Les difficultés commencent
C’est la période où tout se joue. Les procédures qui suivent sont volontairement discrètes, et elles ne s’ouvrent que si l’on s’y prend avant qu’il ne soit trop tard.
La première chose à établir, avec précision et non au jugé, c’est si vous êtes en cessation des paiements. Cet état correspond à l’impossibilité de faire face au passif exigible avec l’actif disponible. Ce n’est pas une appréciation générale sur la santé de l’entreprise, c’est un calcul.
Cette date compte énormément. Elle détermine les procédures qui vous restent ouvertes, et elle sert de point de départ à d’éventuelles mises en cause ultérieures. Beaucoup de dirigeants la situent instinctivement bien plus tard qu’elle ne l’est réellement.

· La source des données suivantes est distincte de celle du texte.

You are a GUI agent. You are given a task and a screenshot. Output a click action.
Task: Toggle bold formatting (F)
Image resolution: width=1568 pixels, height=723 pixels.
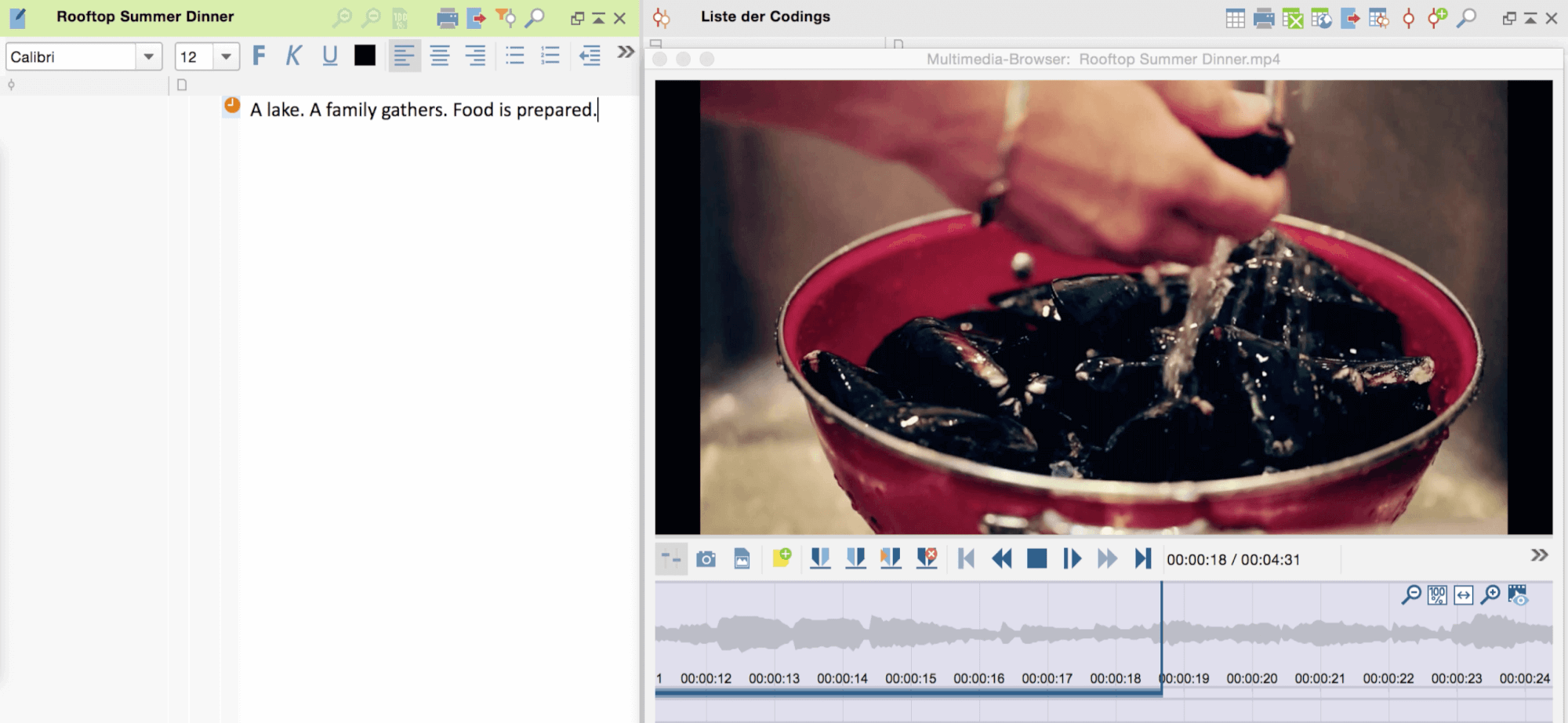[259, 56]
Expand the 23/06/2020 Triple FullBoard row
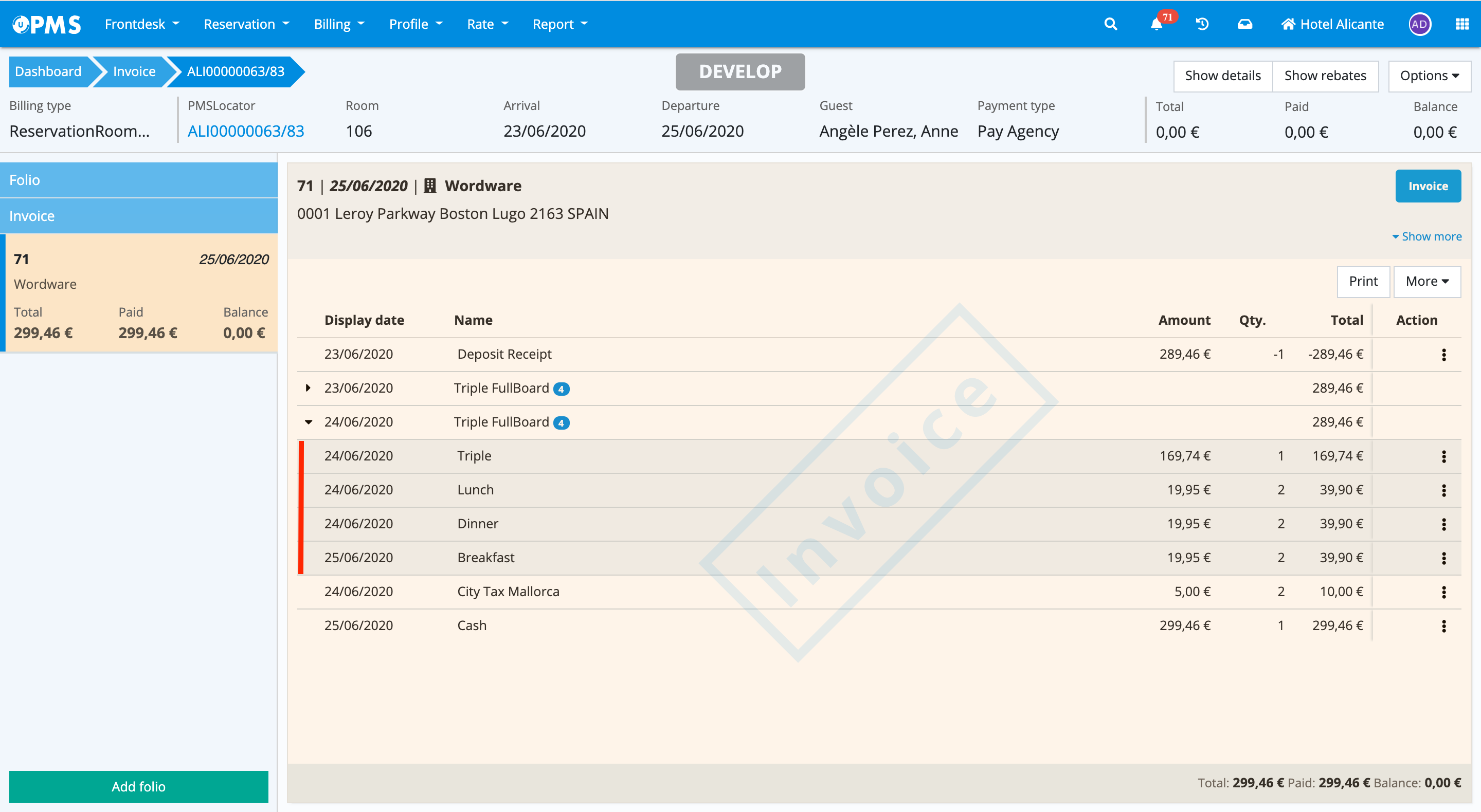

Tant que vous n’y êtes pas, des procédures amiables et confidentielles vous sont accessibles. Une fois que vous y êtes, un délai court s’ouvre pour déclarer la situation au tribunal, et le non-respect de ce délai est en soi une faute susceptible de vous être reprochée.
Un premier rendez-vous suffit généralement à situer votre position sur cette ligne. C’est le rendez-vous le plus utile de tout le dossier.
Ce sont les deux procédures les plus mal connues des dirigeants, et ce sont les plus précieuses. Leur caractéristique commune : elles sont confidentielles. Vos clients, vos fournisseurs et vos concurrents n’en savent rien.
Le président du tribunal désigne un mandataire ou un conciliateur, dont la mission est de vous aider à négocier avec vos principaux créanciers : banques, organismes sociaux, fournisseurs importants. Rééchelonner une dette, obtenir un abandon partiel, faire entrer un investisseur, préparer une cession dans de bonnes conditions.
Le mandat ad hoc est souple et sans durée imposée. La conciliation, plus encadrée, se déroule sur quelques mois et permet de faire constater ou homologuer l’accord obtenu, ce qui lui donne une force juridique supplémentaire.
La condition, c’est le calendrier. Ces outils supposent qu’il reste quelque chose à négocier et quelqu’un pour négocier en face.
La sauvegarde est une procédure judiciaire ouverte à l’entreprise qui rencontre des difficultés qu’elle ne peut surmonter, mais qui n’est pas encore en cessation des paiements. C’est ce qui la distingue du redressement.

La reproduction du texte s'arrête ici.